Adina Plastelina, an Israeli jewelry design company, uses a combination of modern materials (polymer clay) and ancient techniques (millefiori technique) to make interesting and exciting modern jewelry designs.
 The Company
Adina Plastelina is run by two people, Sami Leder and Adi Prahia, who have combined their different talents to produce modern jewelry from their studio in an ancient building in the Old Jaffa Port artists’ quarter.
 Sami Leder
Born in Tel Aviv in 1976, Sami’s creativity first expressed itself in writing. After finishing his military service, he moved in 2001 to Kibbutz 'Rosh Ha'Nikrah' on the northern Israeli border to write his opus. At the same time he was inspired by the amazing scenery in the area to make mythic sculptures out of sea shells, corals, tree roots and other found materials. In 2002 he met Adi Prahia by chance, and they began working together to produce their innovative jewelry.
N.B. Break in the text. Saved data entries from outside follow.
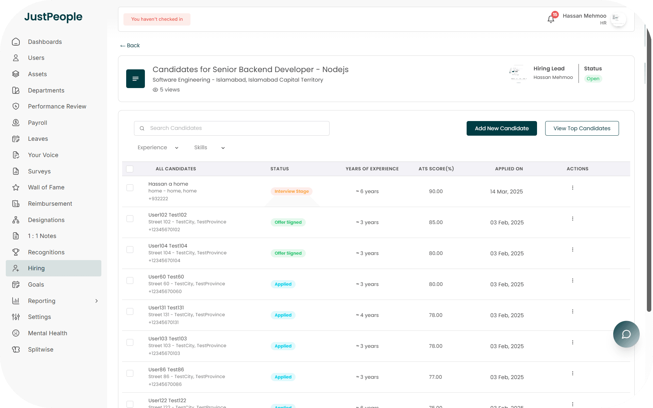The width and height of the screenshot is (653, 408).
Task: Open the notifications bell icon
Action: coord(551,19)
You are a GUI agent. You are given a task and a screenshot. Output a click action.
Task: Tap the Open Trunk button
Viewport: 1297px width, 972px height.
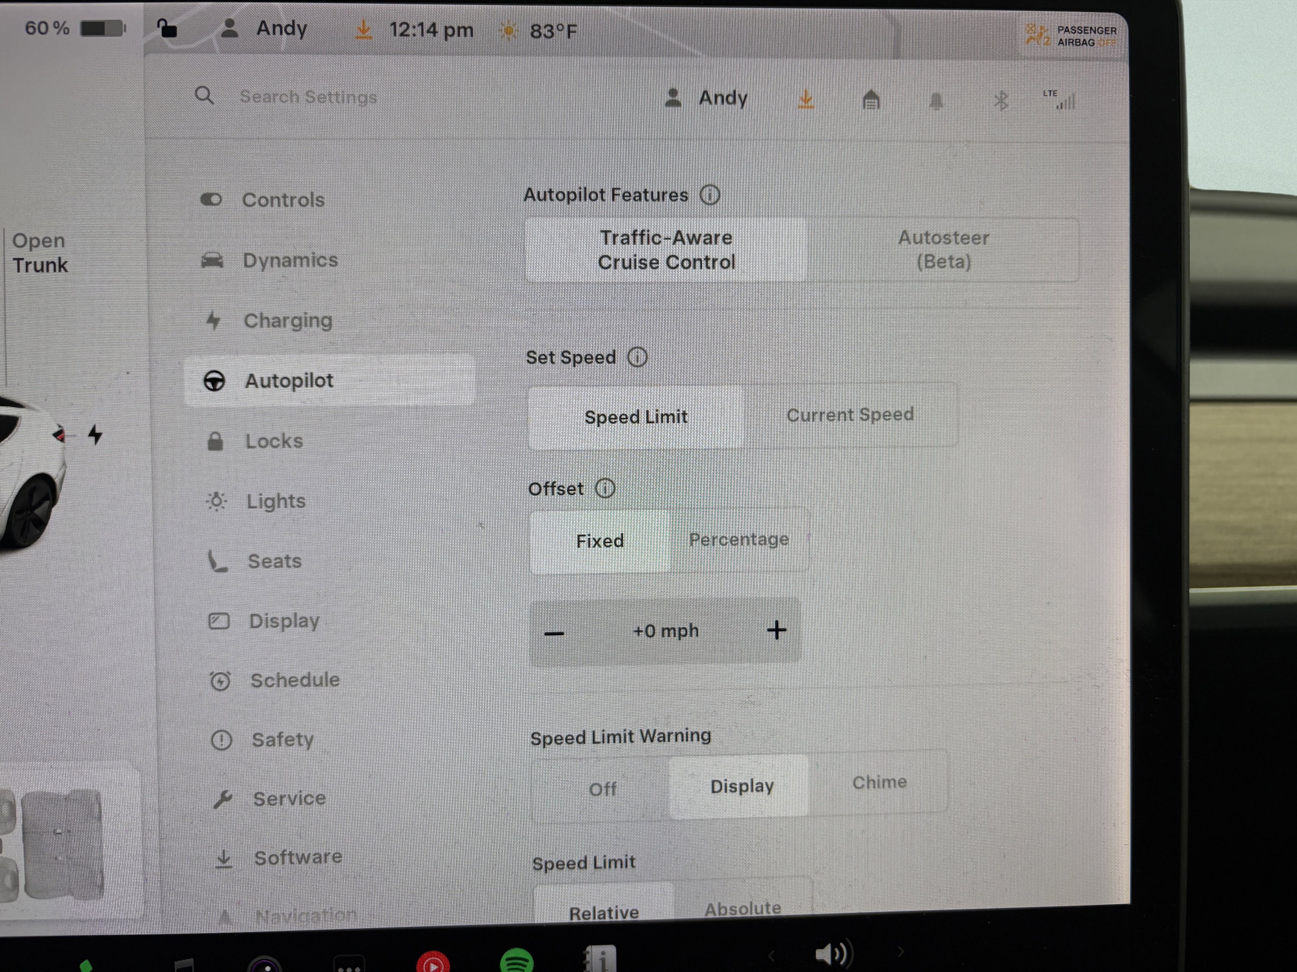[40, 253]
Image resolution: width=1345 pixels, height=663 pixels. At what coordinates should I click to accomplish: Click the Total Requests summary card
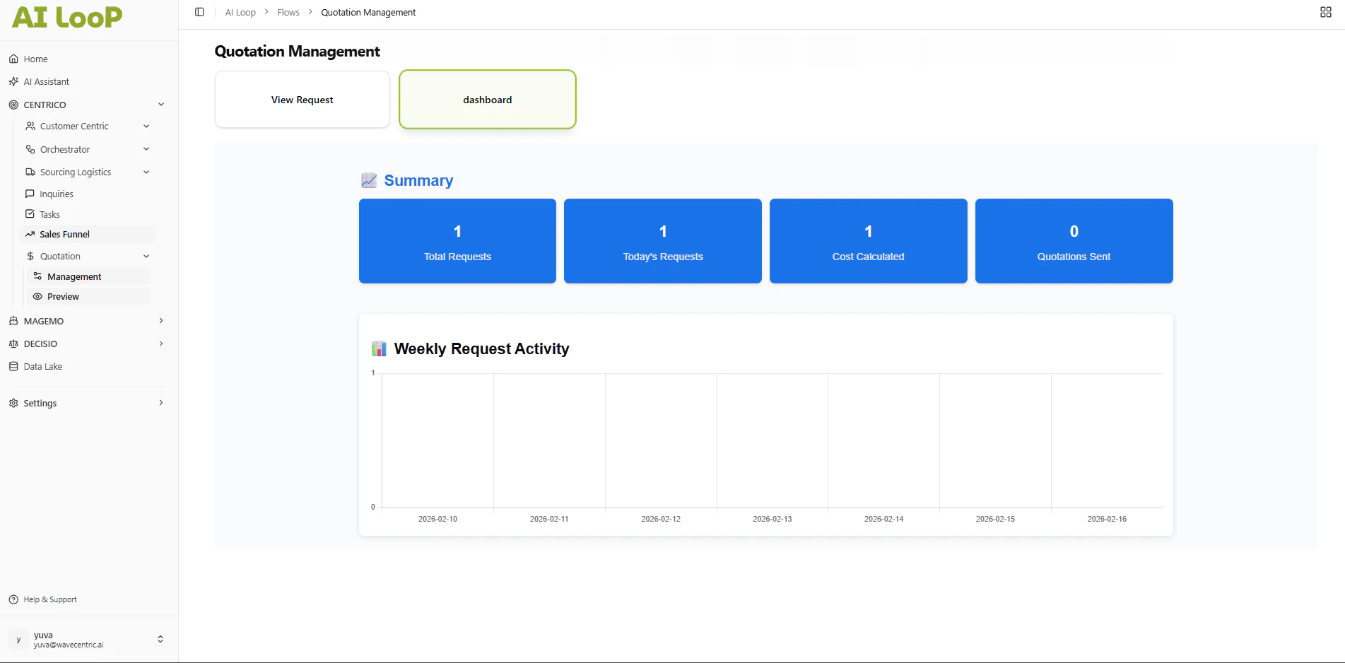click(457, 241)
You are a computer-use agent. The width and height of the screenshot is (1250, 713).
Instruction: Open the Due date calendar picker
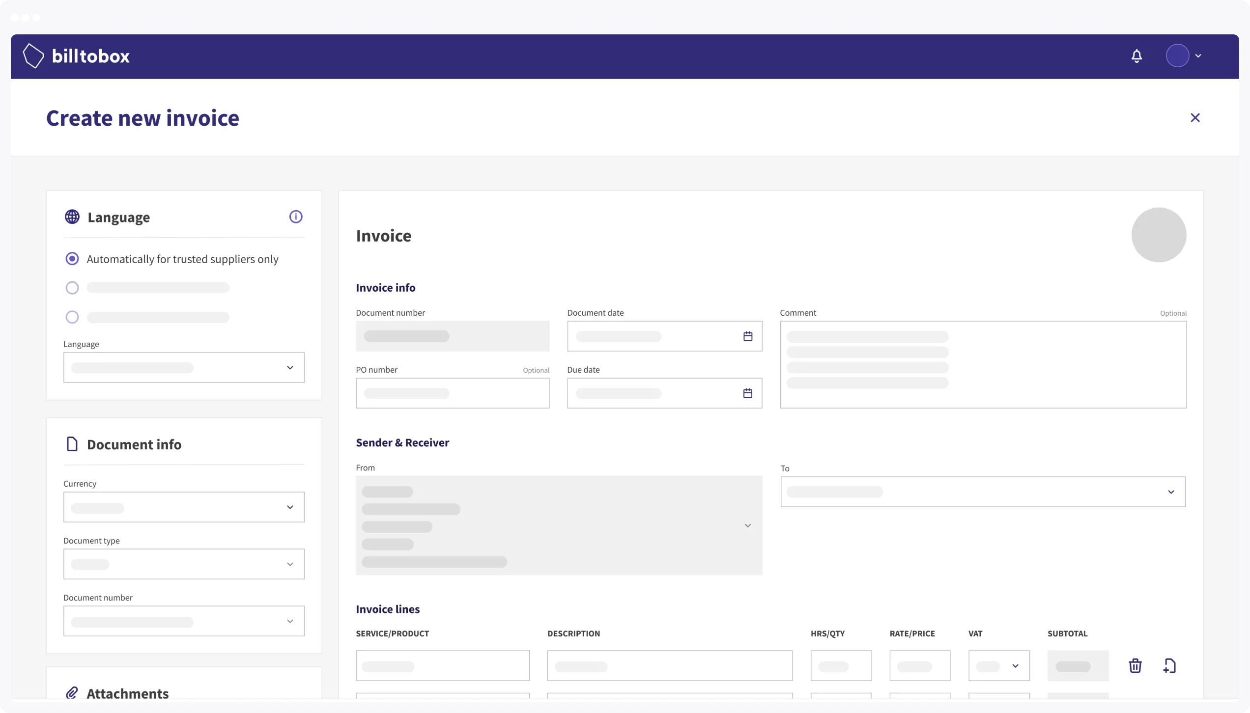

In 2004 they opened a studio-gallery called Adina Plastelina in Rosh Ha’Nikrah’. Their jewelry designs proved themselves so popular that by 2005 they were able to move the studio-workshop to Jaffa.
 Adi Prahia
Adi Prahia was born in Holon in 1983 and like most children enjoyed playing with plasticine and modeling clay. She studied Art History at college where she came across the millefiori technique, which traditionally used glass to produce pretty beads and jewelry. Adi and Sami realized that this method could be adapted to make use of modern materials. They began to experiment with polymer clay which is very easy to work with. Polymer clay bakes at low temperatures in a simple toaster oven and doesn’t require the large expensive equipment used to make glass or a kiln to fire the clay in. Additionally polymer clay holds its intense color indefinitely and can be combined with precious metals like gold and silver to produce beautiful jewelry.
 The Technique
The Millefiori technique was originally developed by the ancient Egyptians to produce small glass mosaics. The method originally fused different colored glass rods together in a column which was then stretched and cut into thin slices. This kept the original pattern throughout, rather like a stick of seaside candy, and produced exquisite glass beads and other jewelry. In the Middle Ages this technique was used by Italian glass workers in Venice who gave it the name millefiori (a thousand flowers). Adina Plastelina uses the same technique, with polymer clay instead of glass, as a basis for their jewelry. Once they have the initial design, they mount the thin slices of clay in silver or gold and seal it with enamel, to create beautiful pieces of timeless jewelry like necklaces, earrings and cufflinks, which are suitable for both men and women.
 The Studio
Their main Adina Plastelina studio is in the artistic quarter of the Old Port of Jaffa in a building that originally was used as hamam (Turkish bath) in Turkish times. The studio is open every day for visitors and you can watch the whole creative process needed to produce this unique jewelry. You can also visit their ‘mysterious room’ which is a private museum displaying ancient artifacts, that go back as far as the Greeks and the Romans, which were found on the site during renovations.
Adi and Sami also have a studio in the Sarona neighborhood of Tel Aviv. Adina Plastelina has been featured in a variety of magazines worldwide from Vogue to OK, and also has an online presence.